Copy out every one of the item position entries below, word for word and line for line, without changing anything.
**** PROVIDED DATA ****
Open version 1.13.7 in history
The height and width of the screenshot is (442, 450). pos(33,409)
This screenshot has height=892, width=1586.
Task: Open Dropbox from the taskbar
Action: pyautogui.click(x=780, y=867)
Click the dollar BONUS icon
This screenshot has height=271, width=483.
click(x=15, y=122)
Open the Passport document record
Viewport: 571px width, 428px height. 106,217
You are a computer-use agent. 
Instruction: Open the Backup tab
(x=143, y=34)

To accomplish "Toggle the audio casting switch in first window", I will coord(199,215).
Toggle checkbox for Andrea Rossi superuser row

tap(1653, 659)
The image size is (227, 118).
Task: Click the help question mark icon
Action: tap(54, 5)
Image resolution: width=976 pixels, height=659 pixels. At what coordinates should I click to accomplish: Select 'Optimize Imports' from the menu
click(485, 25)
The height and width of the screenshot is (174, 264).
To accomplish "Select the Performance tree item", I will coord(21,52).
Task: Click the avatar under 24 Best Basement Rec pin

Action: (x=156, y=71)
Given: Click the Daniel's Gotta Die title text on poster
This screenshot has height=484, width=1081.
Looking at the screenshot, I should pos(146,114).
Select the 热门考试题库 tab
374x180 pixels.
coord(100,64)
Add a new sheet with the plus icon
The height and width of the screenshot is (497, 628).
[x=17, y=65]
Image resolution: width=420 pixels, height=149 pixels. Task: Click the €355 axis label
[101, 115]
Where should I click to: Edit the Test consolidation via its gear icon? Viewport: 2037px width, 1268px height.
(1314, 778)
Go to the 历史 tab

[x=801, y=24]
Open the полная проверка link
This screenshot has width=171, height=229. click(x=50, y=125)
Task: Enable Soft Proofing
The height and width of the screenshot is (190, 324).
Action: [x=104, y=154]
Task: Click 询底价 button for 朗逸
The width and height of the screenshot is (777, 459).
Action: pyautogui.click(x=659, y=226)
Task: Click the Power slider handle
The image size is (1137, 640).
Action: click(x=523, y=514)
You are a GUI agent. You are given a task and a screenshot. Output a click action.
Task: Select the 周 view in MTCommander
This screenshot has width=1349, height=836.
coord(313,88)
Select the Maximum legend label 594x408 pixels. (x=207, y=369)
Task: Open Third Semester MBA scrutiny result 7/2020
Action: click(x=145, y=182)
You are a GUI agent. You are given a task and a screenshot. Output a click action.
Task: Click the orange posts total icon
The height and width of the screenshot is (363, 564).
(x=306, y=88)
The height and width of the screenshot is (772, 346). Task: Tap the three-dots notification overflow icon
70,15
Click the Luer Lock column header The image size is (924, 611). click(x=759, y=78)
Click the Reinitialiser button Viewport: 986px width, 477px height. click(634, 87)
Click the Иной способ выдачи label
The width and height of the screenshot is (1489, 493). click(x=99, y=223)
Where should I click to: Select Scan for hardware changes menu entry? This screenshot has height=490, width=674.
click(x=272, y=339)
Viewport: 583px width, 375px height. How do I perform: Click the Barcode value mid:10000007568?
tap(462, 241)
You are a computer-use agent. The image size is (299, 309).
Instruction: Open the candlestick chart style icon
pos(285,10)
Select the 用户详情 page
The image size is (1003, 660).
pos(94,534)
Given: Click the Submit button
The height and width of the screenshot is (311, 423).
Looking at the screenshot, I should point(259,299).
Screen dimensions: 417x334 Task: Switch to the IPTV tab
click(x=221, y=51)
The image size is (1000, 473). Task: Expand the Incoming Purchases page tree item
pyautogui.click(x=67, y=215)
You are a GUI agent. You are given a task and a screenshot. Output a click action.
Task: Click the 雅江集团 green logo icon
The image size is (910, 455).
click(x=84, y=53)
****
> **WRITTEN RESPONSE**:
Open version 1.13.7 in history
The height and width of the screenshot is (442, 450). pos(33,409)
This screenshot has height=892, width=1586.
Task: Open Dropbox from the taskbar
Action: pyautogui.click(x=780, y=867)
Click the dollar BONUS icon
This screenshot has height=271, width=483.
click(x=15, y=122)
Open the Passport document record
Viewport: 571px width, 428px height. 106,217
You are a computer-use agent. 
Instruction: Open the Backup tab
(x=143, y=34)

To accomplish "Toggle the audio casting switch in first window", I will coord(199,215).
Toggle checkbox for Andrea Rossi superuser row

tap(1653, 659)
The image size is (227, 118).
Task: Click the help question mark icon
Action: tap(54, 5)
Image resolution: width=976 pixels, height=659 pixels. At what coordinates should I click to accomplish: Select 'Optimize Imports' from the menu
click(485, 25)
The height and width of the screenshot is (174, 264).
To accomplish "Select the Performance tree item", I will coord(21,52).
Task: Click the avatar under 24 Best Basement Rec pin

Action: (x=156, y=71)
Given: Click the Daniel's Gotta Die title text on poster
This screenshot has height=484, width=1081.
Looking at the screenshot, I should pos(146,114).
Select the 热门考试题库 tab
374x180 pixels.
coord(100,64)
Add a new sheet with the plus icon
The height and width of the screenshot is (497, 628).
[x=17, y=65]
Image resolution: width=420 pixels, height=149 pixels. Task: Click the €355 axis label
[101, 115]
Where should I click to: Edit the Test consolidation via its gear icon? Viewport: 2037px width, 1268px height.
(1314, 778)
Go to the 历史 tab

[x=801, y=24]
Open the полная проверка link
This screenshot has width=171, height=229. click(x=50, y=125)
Task: Enable Soft Proofing
The height and width of the screenshot is (190, 324).
Action: [x=104, y=154]
Task: Click 询底价 button for 朗逸
The width and height of the screenshot is (777, 459).
Action: pyautogui.click(x=659, y=226)
Task: Click the Power slider handle
The image size is (1137, 640).
Action: click(x=523, y=514)
You are a GUI agent. You are given a task and a screenshot. Output a click action.
Task: Select the 周 view in MTCommander
This screenshot has width=1349, height=836.
coord(313,88)
Select the Maximum legend label 594x408 pixels. (x=207, y=369)
Task: Open Third Semester MBA scrutiny result 7/2020
Action: click(x=145, y=182)
You are a GUI agent. You are given a task and a screenshot. Output a click action.
Task: Click the orange posts total icon
The height and width of the screenshot is (363, 564).
(x=306, y=88)
The height and width of the screenshot is (772, 346). Task: Tap the three-dots notification overflow icon
70,15
Click the Luer Lock column header The image size is (924, 611). click(x=759, y=78)
Click the Reinitialiser button Viewport: 986px width, 477px height. click(634, 87)
Click the Иной способ выдачи label
The width and height of the screenshot is (1489, 493). click(x=99, y=223)
Where should I click to: Select Scan for hardware changes menu entry? This screenshot has height=490, width=674.
click(x=272, y=339)
Viewport: 583px width, 375px height. How do I perform: Click the Barcode value mid:10000007568?
tap(462, 241)
You are a computer-use agent. The image size is (299, 309).
Instruction: Open the candlestick chart style icon
pos(285,10)
Select the 用户详情 page
The image size is (1003, 660).
pos(94,534)
Given: Click the Submit button
The height and width of the screenshot is (311, 423).
Looking at the screenshot, I should point(259,299).
Screen dimensions: 417x334 Task: Switch to the IPTV tab
click(x=221, y=51)
The image size is (1000, 473). Task: Expand the Incoming Purchases page tree item
pyautogui.click(x=67, y=215)
You are a GUI agent. You are given a task and a screenshot. Output a click action.
Task: Click the 雅江集团 green logo icon
The image size is (910, 455).
click(x=84, y=53)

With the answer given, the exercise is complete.